Jazz makes you look cool and gets you laid
That's just ... wrong. The wrong reason to listen to jazz, at least.
I dodn't realize readership of Marie Claire required such a high minimum income threshold/sugar daddy. For geez.
::nodding::
I mean, really. I'm supposed to spend "serious bank" and fly to Paris to get my hair done? Once?!
Now, being the anal retentive that I am, I have matching luggage.
FROM TARGET.
Gucci my ass.
Pie!
What? It's early, and you all have made me hungry.
I'm working the day after, too, but I'm hoping we go out to eat, because I don't want the drama of cooking or going to someone's house and all that.
It seems so much about image, so little about what makes a person happy. But that's not what they're selling, is it? But I did fly to Prague for a haircut...
OK, I was *in* Prague and needed a haircut. Badly.
Rutabaga, mashed potatoes but no gravy, stuffing that never saw the guy of a bird... Those are my personal tastes of Thanksgiving. The rest can vary wildly and I won't mind.
You'd be all set at my house as long as we made some of the outside stuffing sans celery.
I do not have matching luggage. I have one vintage suitcase that I adore. (Also, one of Lee's carry-on suitcases.)
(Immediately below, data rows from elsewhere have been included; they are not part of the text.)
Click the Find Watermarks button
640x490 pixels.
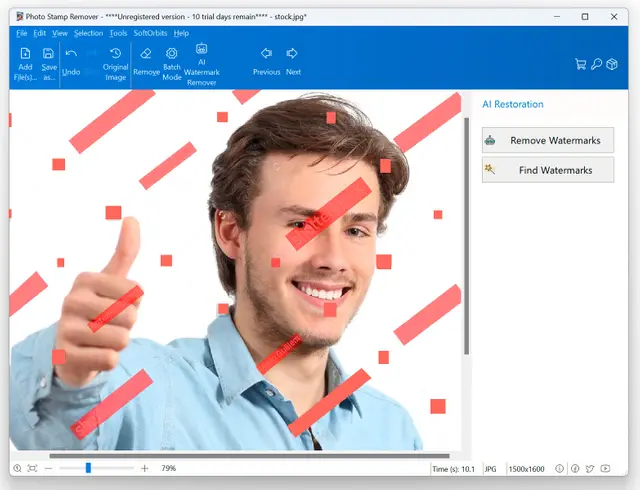pyautogui.click(x=548, y=170)
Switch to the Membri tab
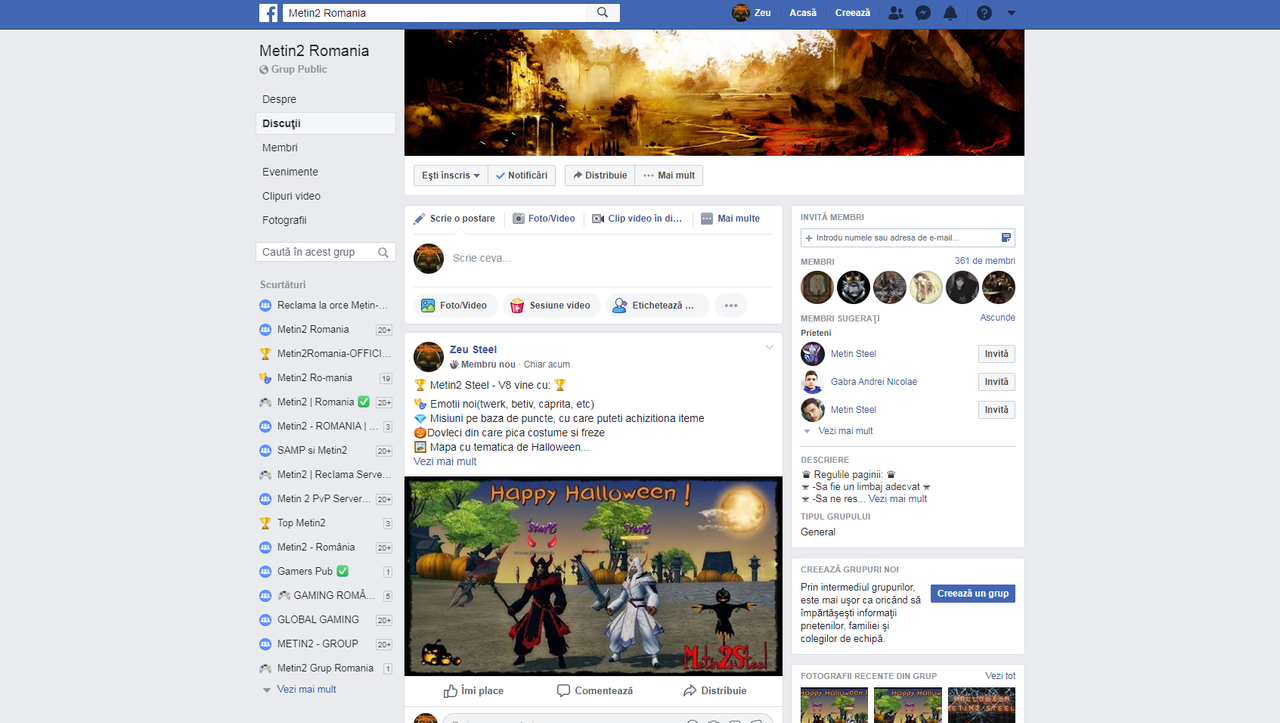 [x=280, y=147]
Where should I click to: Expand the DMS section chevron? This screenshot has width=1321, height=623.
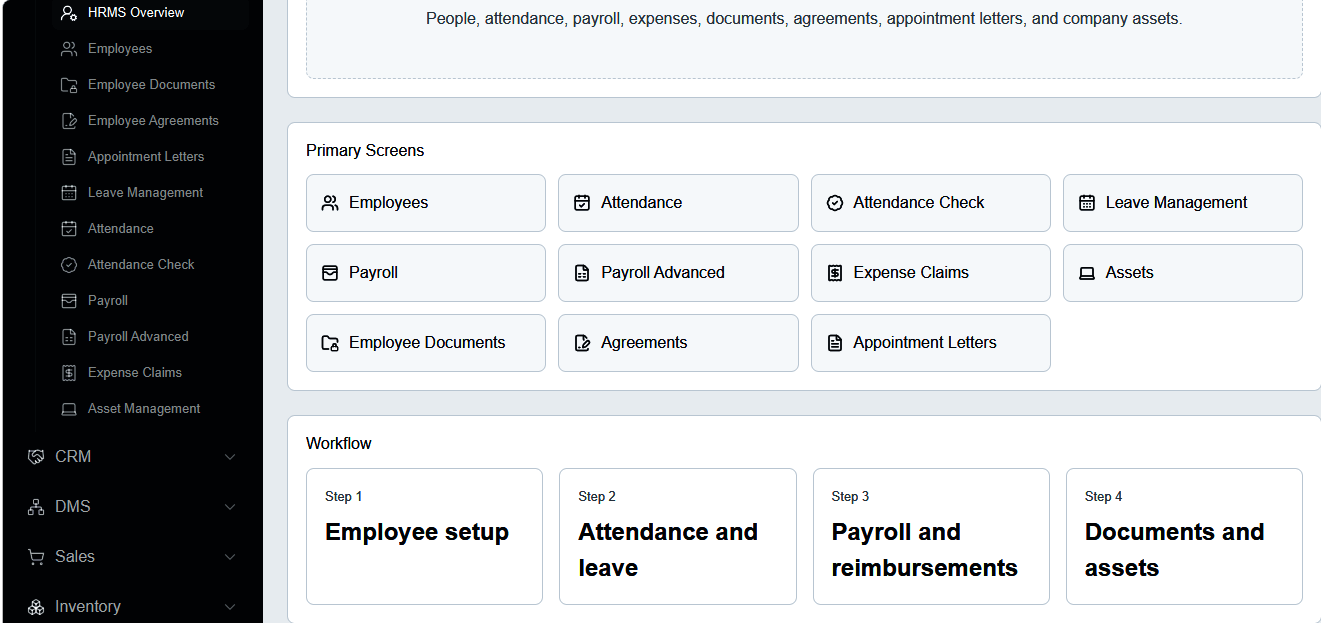(x=230, y=507)
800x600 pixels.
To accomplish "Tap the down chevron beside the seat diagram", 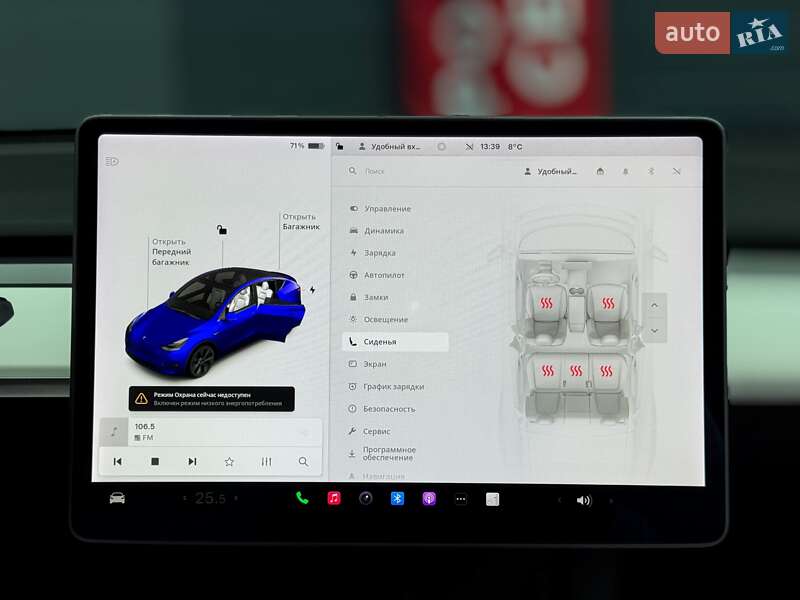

Also, I want the Ralph Lauren tuxedo. He knows how to cut for my shape.
If you want matching luggage, great! Hell, if you want an Yves St. Laurent tux, great! But being told I must have those things in the next ten years makes me...contrary.
I'm going to refrain from going off on the Marie Claire article, because it'll be good for my blood pressure, and a thing you don't want by 40 is a heart attack.
It's things like this that remind me that the media sometimes has no idea what "average American life" is like.
Being told I'm *supposed* to schedule an appointment with Dalai Lama makes me roll my eyes forever.